How to Deal with Missing Values in Cluster Analysis
Most of the widely used cluster analysis algorithms can be highly misleading or can simply fail when most or all the observations have some missing values. There are five main approaches to dealing with missing values in cluster analysis: using algorithms specifically designed for missing values, imputation, treating the data as categorical, forming cluster based on complete cases and allocating partial data to clusters, and forming clusters using only the complete data.
The different approaches have been ordered in terms of how safe they are. The safest techniques are introduced first.
Cluster analysis techniques designed for missing data
With very few exceptions, most of the cluster analysis techniques designed explicitly to deal with missing data are called latent class analysis rather than cluster analysis. There are some technical differences between the two techniques, but ultimately, latent class analysis is just an improved version of cluster analysis, where one of the improvements is the way it deals with missing data.
Impute missing values
Imputation refers to tools for predicting the values that would have existed were the data not missing. Provided that you use a sensible approach to imputing missing values (and replacing missing values with the average of their other values is not a sensible approach), running cluster or latent class analysis on the imputed data set means that the missing data is treated in a better way than occurs by default when using cluster analysis (by default, most cluster analyses methods make an assumption that data is missing completely at random (MCAR), which is both a strong assumption and one that is rarely correct; using imputation implicitly involves making the more relaxed assumption that data is missing at random (MAR), which is better.
Use techniques developed for categorical data
Cluster and latent class techniques have been developed for modeling categorical data. When the data contains missing values, if the variables are treated as categorical and the missing values are added to the data as another category, then these cluster analysis techniques developed for categorical data can be used.
At a theoretical level, the benefit of this approach is that it makes the fewest assumptions about missing data. However, the cost of this assumption is that often the resulting clusters are largely driven by differences in missing values patterns, which is rarely desirable.
Form clusters based on complete cases, and then allocate partial cases to segments
A popular approach to clustering with missing values is to cluster only observations with complete cases, and then assign the observations with incomplete data to the most similar segment based on the data available.

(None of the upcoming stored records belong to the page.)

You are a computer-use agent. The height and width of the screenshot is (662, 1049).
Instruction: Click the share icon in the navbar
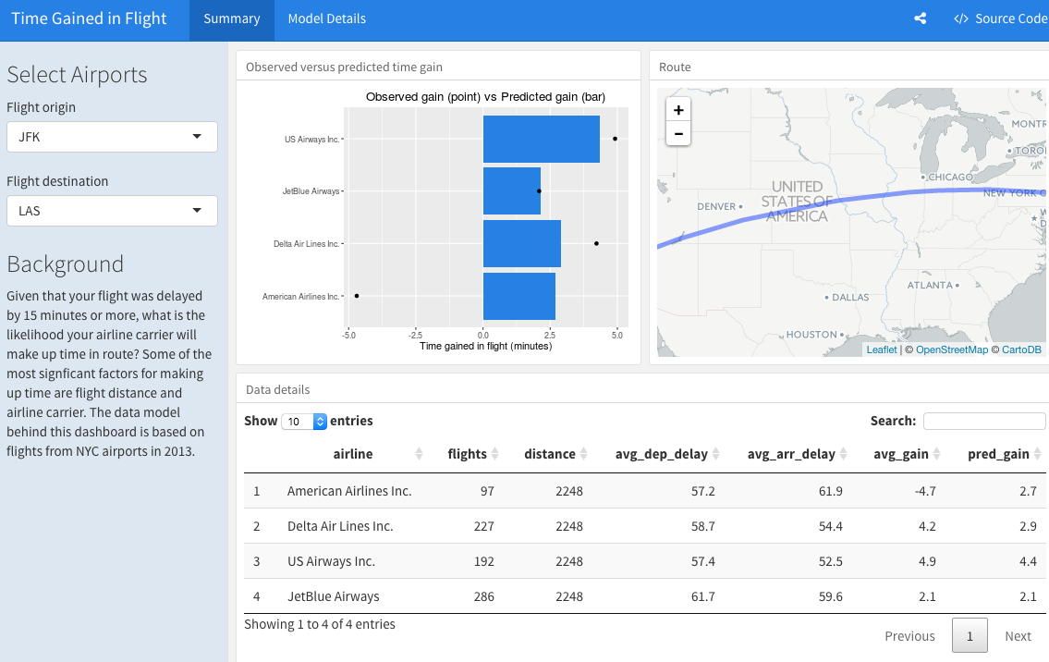coord(920,18)
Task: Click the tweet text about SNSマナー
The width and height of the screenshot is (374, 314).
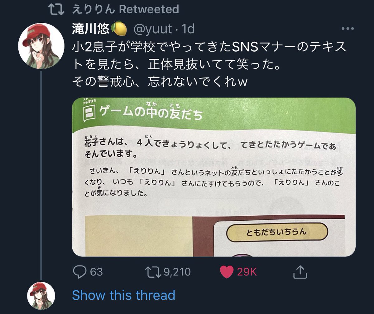Action: pos(209,64)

For example, this approach is used in SPSS with the setting of Options > Missing Values > Exclude case pairwise.
A practical problem with this approach is that if the observations with missing values are different in important ways from those with no missing values, this is not going to be discovered. That is, this method assumes that all the key differences of interest are evident in the data where there are no missing values.
Form clusters based only on complete cases
The last approach is to ignore the data that has missing values, and perform the analysis only on observations with complete data. This does not work at all if you have missing values for all cases. Where the sample size with complete data is small, the technique is inherently unreliable. Where the sample size gets larger, the approach is still biased except where the people with missing data are identical to the observations with complete data, except for the “missingness” of the data. That is, this approach involves making the strong MCAR assumption.